DNA hairpin dimer-mediated dual-catalysis circuit for efficient and amplifiable electrochemical biosensing

Abstract

Exploring a variable catalytic hairpin assembly to amplify specific input might be intriguing for electrochemically detecting short-stranded DNA segment related to U. virens (iDNA). Herein, we proposed the first concept of hairpin dimer-mediated Dual-Catalysis Circuit (hdDCC) for creating rapid and efficient electrochemical biosensor. For proof-of-concept, we designed two functional hairpins (H1 and H2) both ended by a sulfhydryl (-SH) group. H1 was recognizable to iDNA, and H2 was modified with electroactive ferrocene (Fc) for signal readout. Under certain condition, two -SH groups were oxidized to form a disulfide bond (S-S), thus linking two mono-hairpins into their own dimers (dH1 or dH2). Upon presenting iDNA, the hdDCC was operated progressively via two consecutive cross-hybridization and displacement events among iDNA, dH1, dH2 and another helping hairpin. During this process, iDNA and dH1 as two cooperative catalysts were repeatedly displaced to accelerate the transduction and amplification, guiding the immobilization of Fc tags in the modified electrode surface for outputting significant current signal.
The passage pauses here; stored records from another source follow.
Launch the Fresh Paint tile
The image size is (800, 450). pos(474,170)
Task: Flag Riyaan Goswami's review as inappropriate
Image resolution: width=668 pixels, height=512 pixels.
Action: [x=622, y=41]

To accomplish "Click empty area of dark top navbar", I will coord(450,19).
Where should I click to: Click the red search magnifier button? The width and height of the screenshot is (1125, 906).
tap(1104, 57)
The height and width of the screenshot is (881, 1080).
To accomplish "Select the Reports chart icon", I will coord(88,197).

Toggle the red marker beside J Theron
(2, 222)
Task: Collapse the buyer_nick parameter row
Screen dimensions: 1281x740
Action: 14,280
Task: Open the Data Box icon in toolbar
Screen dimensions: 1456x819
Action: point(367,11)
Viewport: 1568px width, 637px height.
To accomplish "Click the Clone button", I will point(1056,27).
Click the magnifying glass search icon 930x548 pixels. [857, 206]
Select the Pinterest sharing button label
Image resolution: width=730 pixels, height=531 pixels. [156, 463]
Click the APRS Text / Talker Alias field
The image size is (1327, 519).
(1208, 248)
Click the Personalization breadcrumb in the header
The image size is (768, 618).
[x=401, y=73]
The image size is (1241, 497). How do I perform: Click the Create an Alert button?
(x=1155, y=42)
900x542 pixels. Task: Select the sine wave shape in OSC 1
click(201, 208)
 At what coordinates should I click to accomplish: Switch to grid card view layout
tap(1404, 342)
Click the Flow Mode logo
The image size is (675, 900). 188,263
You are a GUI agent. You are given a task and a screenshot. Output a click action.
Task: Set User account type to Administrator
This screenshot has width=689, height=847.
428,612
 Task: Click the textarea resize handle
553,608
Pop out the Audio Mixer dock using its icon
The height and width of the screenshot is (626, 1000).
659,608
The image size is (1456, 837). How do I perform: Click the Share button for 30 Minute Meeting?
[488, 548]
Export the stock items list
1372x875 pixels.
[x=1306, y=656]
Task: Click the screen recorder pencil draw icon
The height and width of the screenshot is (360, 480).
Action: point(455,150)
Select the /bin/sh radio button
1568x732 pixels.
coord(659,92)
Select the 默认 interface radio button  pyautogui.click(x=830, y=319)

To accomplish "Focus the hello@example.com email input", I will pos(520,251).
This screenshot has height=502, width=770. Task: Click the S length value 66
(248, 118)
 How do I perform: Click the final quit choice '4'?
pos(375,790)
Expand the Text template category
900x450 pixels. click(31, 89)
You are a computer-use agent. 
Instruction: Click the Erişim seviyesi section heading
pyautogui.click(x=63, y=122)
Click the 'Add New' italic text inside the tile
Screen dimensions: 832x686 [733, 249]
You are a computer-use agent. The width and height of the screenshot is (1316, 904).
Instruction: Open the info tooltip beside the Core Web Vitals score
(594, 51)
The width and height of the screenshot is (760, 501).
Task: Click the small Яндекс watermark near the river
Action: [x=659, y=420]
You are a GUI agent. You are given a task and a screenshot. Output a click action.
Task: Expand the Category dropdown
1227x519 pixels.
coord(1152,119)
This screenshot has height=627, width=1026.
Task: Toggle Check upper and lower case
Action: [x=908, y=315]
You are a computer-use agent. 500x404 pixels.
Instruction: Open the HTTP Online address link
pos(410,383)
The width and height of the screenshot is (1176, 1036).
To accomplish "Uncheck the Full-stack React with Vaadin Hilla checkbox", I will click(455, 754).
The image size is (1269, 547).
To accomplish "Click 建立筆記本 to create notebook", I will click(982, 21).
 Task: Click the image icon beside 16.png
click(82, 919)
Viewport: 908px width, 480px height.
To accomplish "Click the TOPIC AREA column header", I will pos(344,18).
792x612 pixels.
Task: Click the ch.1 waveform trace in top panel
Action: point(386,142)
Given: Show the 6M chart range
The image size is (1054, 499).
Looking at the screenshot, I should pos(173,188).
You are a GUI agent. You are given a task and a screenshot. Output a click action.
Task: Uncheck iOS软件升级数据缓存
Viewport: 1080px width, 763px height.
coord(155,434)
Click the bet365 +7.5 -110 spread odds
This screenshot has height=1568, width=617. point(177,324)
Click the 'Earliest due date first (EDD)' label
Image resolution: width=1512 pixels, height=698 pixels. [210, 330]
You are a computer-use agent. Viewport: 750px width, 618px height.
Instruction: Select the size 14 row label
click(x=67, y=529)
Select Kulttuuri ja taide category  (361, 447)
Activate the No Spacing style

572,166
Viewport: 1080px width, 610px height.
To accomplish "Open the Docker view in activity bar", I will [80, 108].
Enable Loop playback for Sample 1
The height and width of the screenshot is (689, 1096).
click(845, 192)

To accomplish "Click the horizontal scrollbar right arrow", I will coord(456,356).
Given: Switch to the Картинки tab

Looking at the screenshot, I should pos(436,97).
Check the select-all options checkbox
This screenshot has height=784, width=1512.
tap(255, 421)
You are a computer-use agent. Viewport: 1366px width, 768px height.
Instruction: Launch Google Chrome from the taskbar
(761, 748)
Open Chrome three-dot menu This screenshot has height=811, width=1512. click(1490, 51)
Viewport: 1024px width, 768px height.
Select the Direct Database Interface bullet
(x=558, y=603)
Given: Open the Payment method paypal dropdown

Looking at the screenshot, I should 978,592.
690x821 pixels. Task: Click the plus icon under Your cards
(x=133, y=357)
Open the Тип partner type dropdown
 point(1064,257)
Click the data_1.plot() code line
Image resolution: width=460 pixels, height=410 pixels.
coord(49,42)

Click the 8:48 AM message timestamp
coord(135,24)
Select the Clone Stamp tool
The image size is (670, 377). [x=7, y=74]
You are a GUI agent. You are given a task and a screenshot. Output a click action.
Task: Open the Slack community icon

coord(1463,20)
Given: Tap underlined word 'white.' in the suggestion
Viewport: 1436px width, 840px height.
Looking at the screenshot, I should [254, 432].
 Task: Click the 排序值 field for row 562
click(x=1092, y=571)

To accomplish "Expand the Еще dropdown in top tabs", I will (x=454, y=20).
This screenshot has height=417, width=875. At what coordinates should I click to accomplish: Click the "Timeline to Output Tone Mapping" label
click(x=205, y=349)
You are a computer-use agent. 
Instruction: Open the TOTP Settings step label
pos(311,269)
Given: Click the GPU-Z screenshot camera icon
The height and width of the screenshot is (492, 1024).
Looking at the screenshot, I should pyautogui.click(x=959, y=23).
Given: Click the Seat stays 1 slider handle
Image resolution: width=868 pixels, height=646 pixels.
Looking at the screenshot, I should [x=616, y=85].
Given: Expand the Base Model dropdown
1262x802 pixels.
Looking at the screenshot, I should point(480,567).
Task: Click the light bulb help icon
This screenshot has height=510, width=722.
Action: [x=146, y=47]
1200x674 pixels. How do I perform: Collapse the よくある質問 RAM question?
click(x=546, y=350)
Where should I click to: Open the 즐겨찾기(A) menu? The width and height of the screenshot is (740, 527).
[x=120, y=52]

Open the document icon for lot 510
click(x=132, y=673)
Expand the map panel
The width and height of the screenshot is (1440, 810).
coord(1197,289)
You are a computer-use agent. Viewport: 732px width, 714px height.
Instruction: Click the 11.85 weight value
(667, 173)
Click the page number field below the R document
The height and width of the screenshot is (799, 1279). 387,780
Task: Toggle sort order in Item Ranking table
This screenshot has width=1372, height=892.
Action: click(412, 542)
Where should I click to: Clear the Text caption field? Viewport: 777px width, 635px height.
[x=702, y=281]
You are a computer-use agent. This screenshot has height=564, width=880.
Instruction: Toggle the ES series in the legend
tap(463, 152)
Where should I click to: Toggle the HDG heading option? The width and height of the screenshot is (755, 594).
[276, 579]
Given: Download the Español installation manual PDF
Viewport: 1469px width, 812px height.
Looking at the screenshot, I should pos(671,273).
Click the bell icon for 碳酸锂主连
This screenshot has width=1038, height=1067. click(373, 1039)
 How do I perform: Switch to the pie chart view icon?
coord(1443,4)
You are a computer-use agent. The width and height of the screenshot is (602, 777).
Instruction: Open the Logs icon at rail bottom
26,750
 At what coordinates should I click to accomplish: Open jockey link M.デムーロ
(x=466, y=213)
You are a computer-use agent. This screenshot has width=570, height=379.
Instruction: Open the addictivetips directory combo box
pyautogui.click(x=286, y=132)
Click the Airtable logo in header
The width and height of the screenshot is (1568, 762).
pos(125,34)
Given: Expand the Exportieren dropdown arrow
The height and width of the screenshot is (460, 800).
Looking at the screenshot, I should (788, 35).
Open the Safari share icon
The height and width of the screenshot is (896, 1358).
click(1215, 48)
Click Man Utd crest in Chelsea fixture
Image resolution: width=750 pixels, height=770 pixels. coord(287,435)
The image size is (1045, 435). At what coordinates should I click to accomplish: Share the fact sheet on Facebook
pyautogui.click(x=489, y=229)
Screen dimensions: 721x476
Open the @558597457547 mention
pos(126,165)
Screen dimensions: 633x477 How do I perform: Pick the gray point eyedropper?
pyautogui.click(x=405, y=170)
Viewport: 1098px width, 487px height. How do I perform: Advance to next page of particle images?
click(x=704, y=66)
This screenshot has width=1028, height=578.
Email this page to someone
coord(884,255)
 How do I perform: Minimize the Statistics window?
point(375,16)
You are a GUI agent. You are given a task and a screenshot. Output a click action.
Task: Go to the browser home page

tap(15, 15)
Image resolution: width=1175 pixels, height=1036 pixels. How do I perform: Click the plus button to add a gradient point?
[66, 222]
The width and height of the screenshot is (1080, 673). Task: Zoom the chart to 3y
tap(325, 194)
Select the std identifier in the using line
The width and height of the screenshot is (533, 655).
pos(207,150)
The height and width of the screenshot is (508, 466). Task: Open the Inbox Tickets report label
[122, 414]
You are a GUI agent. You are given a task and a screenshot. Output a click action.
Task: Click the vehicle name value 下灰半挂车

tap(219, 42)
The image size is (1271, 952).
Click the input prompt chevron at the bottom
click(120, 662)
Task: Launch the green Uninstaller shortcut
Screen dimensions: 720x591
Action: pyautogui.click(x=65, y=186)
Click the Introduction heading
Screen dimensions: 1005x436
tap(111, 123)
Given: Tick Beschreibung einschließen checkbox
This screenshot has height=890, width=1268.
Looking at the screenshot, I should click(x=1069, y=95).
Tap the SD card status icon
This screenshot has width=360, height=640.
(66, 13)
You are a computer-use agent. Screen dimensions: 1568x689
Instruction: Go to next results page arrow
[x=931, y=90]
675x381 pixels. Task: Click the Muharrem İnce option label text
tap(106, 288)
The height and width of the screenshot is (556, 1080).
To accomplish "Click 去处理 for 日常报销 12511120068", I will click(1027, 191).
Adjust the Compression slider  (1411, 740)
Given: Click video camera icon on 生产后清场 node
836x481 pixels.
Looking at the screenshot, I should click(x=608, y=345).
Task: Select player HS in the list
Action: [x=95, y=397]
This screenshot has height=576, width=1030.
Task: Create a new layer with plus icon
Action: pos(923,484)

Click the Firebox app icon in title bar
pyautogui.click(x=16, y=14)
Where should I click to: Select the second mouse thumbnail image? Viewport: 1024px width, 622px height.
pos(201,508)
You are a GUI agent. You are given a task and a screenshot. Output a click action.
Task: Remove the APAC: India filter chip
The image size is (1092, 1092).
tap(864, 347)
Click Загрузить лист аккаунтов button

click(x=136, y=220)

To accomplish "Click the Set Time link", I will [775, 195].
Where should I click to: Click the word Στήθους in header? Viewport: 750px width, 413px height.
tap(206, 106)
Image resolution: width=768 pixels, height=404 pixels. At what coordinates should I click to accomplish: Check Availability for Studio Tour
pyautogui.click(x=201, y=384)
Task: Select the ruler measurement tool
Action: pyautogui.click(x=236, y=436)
Due to the structural confinement, two reactive units of hdDCC were closely oriented in shorter spatial distance to increase their local concentration, enabling rapider reaction kinetics and more efficient yield. By introducing hairpin dimers for dual-catalysis recycles, this strategy would provide a new paradigm to extend more extensive applications of typical catalytic hairpin assemblies, particularly in the disease prevention of agricultural crops.